Exercise directions: Convert the lines from the line that contains "Click the Location label text" to the line that contains "pos(978,162)" into a JSON list of strings, one string per line, leaving out blank lines.

===============

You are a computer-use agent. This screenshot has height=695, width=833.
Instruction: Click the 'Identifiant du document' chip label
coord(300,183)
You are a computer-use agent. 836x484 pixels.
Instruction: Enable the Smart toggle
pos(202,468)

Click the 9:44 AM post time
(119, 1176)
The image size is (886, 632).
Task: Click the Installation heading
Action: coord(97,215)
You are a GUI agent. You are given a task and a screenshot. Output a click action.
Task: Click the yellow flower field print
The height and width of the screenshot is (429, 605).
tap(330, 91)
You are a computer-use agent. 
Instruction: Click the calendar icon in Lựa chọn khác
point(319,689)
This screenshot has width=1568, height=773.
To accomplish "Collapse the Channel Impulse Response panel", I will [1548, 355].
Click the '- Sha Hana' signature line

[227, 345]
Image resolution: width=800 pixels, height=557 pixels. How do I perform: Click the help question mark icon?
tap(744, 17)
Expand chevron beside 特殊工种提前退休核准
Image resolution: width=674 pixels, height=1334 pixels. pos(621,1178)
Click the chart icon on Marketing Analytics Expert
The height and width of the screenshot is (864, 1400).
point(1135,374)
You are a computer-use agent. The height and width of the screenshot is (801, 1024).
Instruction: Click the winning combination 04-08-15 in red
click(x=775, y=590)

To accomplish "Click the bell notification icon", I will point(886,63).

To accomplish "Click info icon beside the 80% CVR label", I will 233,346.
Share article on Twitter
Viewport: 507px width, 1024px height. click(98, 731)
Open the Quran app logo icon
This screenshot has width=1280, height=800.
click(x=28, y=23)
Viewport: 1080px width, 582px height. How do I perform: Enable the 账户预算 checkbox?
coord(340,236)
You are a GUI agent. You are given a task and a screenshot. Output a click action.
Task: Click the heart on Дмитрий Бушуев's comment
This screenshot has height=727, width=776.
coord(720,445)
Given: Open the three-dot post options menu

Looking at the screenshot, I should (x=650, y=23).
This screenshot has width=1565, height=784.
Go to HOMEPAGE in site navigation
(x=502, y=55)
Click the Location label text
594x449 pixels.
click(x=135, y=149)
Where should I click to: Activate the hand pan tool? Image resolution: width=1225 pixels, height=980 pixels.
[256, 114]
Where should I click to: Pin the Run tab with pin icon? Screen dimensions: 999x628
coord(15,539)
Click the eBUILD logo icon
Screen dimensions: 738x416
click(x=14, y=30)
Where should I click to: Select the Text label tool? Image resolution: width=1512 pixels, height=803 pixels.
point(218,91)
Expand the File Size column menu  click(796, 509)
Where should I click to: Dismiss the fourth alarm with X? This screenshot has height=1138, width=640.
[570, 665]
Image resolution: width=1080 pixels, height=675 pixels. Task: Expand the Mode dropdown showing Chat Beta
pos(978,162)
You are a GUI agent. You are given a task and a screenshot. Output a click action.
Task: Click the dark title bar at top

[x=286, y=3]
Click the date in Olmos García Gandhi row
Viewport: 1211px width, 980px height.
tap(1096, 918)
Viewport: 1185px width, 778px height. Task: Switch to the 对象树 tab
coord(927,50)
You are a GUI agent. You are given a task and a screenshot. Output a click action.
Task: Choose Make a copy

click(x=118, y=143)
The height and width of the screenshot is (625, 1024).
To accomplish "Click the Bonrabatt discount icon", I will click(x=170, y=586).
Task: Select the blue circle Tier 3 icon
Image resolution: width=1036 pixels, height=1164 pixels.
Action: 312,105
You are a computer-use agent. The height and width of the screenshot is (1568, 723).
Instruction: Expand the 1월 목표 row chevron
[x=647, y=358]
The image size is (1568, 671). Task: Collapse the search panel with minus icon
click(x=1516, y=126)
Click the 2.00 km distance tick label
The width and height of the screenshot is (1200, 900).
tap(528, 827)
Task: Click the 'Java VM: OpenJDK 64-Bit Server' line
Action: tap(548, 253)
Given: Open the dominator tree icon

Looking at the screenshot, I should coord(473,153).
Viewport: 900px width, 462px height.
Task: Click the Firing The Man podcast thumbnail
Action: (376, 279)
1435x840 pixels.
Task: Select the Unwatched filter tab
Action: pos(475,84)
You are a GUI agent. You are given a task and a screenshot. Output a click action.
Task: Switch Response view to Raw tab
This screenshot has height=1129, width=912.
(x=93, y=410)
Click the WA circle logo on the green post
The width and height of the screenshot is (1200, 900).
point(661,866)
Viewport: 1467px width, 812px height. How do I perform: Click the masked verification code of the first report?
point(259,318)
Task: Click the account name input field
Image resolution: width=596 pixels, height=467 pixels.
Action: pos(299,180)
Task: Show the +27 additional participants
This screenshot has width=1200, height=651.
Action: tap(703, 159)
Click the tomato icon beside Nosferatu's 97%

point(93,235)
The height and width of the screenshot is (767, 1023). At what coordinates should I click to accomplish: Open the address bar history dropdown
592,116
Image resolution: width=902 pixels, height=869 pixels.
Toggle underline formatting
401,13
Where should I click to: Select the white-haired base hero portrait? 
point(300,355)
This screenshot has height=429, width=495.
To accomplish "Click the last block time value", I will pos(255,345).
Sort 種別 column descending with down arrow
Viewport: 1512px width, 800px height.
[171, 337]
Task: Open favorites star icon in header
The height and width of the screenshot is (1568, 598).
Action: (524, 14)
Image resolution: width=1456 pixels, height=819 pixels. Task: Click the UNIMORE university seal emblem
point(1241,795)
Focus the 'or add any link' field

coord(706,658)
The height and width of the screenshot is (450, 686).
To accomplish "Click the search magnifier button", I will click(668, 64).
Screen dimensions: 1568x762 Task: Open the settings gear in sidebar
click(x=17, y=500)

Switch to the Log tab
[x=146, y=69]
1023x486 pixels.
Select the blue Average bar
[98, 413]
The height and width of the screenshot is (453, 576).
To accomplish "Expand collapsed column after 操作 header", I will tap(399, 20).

===============

Task output:
[
  "Click the Location label text",
  "594x449 pixels.",
  "click(x=135, y=149)",
  "Where should I click to: Activate the hand pan tool? Image resolution: width=1225 pixels, height=980 pixels.",
  "[256, 114]",
  "Where should I click to: Pin the Run tab with pin icon? Screen dimensions: 999x628",
  "coord(15,539)",
  "Click the eBUILD logo icon",
  "Screen dimensions: 738x416",
  "click(x=14, y=30)",
  "Where should I click to: Select the Text label tool? Image resolution: width=1512 pixels, height=803 pixels.",
  "point(218,91)",
  "Expand the File Size column menu  click(796, 509)",
  "Where should I click to: Dismiss the fourth alarm with X? This screenshot has height=1138, width=640.",
  "[570, 665]",
  "Image resolution: width=1080 pixels, height=675 pixels. Task: Expand the Mode dropdown showing Chat Beta",
  "pos(978,162)"
]